Quaternary geology and structural history of the Snake River Plain, Idaho and Oregon
The Snake River Plain is a major late Cenozoic tectonic feature in the North American crust. The plain consists of distinctive western and eastern parts, which differ in structural trend and geology: a northwest-trending sedimentary basin in the west, and a northeast-trending volcanic plain in the east (Fig. 1). Structurally, the western Snake River Plain separates the Cretaceous Idaho batholith of west-central Idaho from outliers of the batholith in southwestern Idaho, and the eastern Snake River Plain interrupts the continuity of mountain ranges and valleys of the Basin and Range Province. The Snake River Plain is entirely covered by Cenozoic volcanic and sedimentary deposits, of which the exposed material is largely of Quaternary age.
The Snake River Plain is an area of subdued, locally almost featureless, relief surrounded by mountains and highlands. The plain is as much as 70 km wide in the western part, 90 to 100 km wide in the eastern part, and about 600 km long. Its surface rises with a gradually increasing gradient from altitudes of less than 700 m at the western end to about 2,000 m at the eastern end.
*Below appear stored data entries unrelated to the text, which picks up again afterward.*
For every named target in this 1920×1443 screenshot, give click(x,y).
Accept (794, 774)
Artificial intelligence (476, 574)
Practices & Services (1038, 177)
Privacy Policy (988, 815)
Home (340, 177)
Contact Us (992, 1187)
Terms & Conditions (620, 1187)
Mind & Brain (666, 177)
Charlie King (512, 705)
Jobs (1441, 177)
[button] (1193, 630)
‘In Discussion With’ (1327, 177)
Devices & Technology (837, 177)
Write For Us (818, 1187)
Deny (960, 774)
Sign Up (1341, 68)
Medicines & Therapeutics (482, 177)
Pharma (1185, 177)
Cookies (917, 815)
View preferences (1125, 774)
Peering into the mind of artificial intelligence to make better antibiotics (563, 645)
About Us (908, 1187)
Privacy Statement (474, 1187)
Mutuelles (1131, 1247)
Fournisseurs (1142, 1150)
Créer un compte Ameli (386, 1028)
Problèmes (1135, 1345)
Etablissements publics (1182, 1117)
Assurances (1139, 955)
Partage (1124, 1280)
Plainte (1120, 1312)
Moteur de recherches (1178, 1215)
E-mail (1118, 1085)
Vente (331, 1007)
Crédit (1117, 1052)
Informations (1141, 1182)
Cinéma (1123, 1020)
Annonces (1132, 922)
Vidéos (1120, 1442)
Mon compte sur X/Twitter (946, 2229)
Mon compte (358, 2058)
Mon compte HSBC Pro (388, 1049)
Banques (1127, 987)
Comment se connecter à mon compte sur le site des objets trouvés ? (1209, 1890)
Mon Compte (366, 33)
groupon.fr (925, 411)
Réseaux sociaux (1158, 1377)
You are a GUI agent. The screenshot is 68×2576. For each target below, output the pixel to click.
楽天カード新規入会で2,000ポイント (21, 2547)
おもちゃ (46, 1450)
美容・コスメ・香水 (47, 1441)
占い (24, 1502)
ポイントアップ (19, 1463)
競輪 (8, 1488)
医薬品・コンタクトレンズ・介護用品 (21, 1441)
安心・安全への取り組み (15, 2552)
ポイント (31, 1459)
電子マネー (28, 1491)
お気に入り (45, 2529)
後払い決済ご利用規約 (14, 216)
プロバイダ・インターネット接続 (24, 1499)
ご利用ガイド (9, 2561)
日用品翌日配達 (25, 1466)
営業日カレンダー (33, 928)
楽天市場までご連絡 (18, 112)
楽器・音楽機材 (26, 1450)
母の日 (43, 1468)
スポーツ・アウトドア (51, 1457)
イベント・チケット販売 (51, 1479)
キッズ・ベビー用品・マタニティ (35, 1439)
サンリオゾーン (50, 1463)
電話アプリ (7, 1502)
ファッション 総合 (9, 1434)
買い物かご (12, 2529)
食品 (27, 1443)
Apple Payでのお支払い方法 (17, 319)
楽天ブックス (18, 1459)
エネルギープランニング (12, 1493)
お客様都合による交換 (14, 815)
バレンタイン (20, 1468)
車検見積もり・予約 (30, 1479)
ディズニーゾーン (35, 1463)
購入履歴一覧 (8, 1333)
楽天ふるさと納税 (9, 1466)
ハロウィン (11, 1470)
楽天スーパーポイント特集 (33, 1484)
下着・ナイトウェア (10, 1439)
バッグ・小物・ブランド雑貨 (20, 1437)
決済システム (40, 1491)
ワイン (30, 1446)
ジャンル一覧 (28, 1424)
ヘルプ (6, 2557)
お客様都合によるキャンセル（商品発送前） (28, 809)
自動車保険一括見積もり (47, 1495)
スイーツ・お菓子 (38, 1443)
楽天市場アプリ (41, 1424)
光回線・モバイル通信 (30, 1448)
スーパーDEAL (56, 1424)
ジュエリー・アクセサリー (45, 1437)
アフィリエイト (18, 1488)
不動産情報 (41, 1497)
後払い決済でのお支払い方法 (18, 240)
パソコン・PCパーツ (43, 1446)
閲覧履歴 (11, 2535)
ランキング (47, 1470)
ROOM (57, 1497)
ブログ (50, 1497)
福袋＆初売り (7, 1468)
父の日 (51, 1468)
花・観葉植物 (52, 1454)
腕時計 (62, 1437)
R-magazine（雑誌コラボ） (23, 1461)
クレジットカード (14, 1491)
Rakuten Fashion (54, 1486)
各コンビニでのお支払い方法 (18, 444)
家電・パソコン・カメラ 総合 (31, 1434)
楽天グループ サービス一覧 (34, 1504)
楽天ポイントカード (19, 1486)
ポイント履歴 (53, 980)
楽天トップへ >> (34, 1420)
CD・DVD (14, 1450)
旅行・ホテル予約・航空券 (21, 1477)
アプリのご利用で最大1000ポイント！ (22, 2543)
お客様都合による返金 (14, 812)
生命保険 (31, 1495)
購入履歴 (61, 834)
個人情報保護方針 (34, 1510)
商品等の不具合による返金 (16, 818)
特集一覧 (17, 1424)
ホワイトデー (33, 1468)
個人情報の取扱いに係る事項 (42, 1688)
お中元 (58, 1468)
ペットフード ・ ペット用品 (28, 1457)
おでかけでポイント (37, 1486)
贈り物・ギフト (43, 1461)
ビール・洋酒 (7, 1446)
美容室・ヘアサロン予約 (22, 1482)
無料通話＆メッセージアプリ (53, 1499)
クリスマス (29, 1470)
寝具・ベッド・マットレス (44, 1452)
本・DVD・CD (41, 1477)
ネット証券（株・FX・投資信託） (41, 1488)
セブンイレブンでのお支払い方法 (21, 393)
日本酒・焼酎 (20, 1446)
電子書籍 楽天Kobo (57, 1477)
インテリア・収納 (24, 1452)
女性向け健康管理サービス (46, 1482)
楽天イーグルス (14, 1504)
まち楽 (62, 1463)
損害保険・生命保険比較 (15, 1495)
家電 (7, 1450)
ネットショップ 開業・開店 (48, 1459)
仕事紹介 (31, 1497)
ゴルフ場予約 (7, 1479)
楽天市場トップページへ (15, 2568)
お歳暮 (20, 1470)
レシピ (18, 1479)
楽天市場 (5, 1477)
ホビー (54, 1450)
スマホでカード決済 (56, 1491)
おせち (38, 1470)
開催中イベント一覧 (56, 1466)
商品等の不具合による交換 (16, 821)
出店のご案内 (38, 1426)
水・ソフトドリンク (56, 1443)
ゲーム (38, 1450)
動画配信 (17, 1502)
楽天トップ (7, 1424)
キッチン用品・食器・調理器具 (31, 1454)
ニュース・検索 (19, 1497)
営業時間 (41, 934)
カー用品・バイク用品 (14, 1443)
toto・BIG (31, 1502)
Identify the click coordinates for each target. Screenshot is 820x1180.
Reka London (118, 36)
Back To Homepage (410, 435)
The geology of substantial parts of the Snake River Plain has been studied in moderate detail, a chronologic framework based on radiometric ages of the volcanic rocks is fairly well established, and considerable geophysical data pertinent to the crustal structure has been gathered?including seismic profiles, gravity and aeromagnetic surveys, magnetotelluric and resistivity soundings, and measurements of thermal gradients and heat flow. Furthermore, the subsurface.